(EXCERPTED RECORDS begins)

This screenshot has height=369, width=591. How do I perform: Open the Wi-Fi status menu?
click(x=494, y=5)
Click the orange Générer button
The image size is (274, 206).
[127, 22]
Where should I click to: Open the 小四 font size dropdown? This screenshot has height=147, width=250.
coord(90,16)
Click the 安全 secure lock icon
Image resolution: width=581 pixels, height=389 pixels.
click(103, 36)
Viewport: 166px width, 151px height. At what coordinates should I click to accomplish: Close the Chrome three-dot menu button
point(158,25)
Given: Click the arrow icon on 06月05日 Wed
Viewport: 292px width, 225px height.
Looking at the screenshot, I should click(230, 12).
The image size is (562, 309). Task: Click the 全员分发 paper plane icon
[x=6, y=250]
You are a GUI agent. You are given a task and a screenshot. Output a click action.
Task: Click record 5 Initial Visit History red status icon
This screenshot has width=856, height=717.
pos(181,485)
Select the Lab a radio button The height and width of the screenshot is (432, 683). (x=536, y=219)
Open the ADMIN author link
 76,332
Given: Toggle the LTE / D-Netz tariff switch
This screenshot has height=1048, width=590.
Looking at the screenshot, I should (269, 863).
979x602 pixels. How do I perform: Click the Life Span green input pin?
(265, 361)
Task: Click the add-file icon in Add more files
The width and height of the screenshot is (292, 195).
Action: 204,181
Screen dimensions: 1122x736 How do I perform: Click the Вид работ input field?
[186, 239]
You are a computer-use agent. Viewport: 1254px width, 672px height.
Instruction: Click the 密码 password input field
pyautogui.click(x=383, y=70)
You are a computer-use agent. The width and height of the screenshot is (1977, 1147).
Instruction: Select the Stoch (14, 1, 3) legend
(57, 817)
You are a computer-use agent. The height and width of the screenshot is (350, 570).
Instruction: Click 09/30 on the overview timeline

(EXCERPTED RECORDS ends)

*WHAT YOU NEED TO DO*. Each entry, from start to finish, must be restated exactly.

*EXERCISE OUTPUT*.
This screenshot has height=369, width=591. How do I perform: Open the Wi-Fi status menu?
click(x=494, y=5)
Click the orange Générer button
The image size is (274, 206).
[127, 22]
Where should I click to: Open the 小四 font size dropdown? This screenshot has height=147, width=250.
coord(90,16)
Click the 安全 secure lock icon
Image resolution: width=581 pixels, height=389 pixels.
click(103, 36)
Viewport: 166px width, 151px height. At what coordinates should I click to accomplish: Close the Chrome three-dot menu button
point(158,25)
Given: Click the arrow icon on 06月05日 Wed
Viewport: 292px width, 225px height.
Looking at the screenshot, I should click(230, 12).
The image size is (562, 309). Task: Click the 全员分发 paper plane icon
[x=6, y=250]
You are a GUI agent. You are given a task and a screenshot. Output a click action.
Task: Click record 5 Initial Visit History red status icon
This screenshot has width=856, height=717.
pos(181,485)
Select the Lab a radio button The height and width of the screenshot is (432, 683). (x=536, y=219)
Open the ADMIN author link
 76,332
Given: Toggle the LTE / D-Netz tariff switch
This screenshot has height=1048, width=590.
Looking at the screenshot, I should (269, 863).
979x602 pixels. How do I perform: Click the Life Span green input pin?
(265, 361)
Task: Click the add-file icon in Add more files
The width and height of the screenshot is (292, 195).
Action: 204,181
Screen dimensions: 1122x736 How do I perform: Click the Вид работ input field?
[186, 239]
You are a computer-use agent. Viewport: 1254px width, 672px height.
Instruction: Click the 密码 password input field
pyautogui.click(x=383, y=70)
You are a computer-use agent. The width and height of the screenshot is (1977, 1147).
Instruction: Select the Stoch (14, 1, 3) legend
(57, 817)
You are a computer-use agent. The height and width of the screenshot is (350, 570).
Instruction: Click 09/30 on the overview timeline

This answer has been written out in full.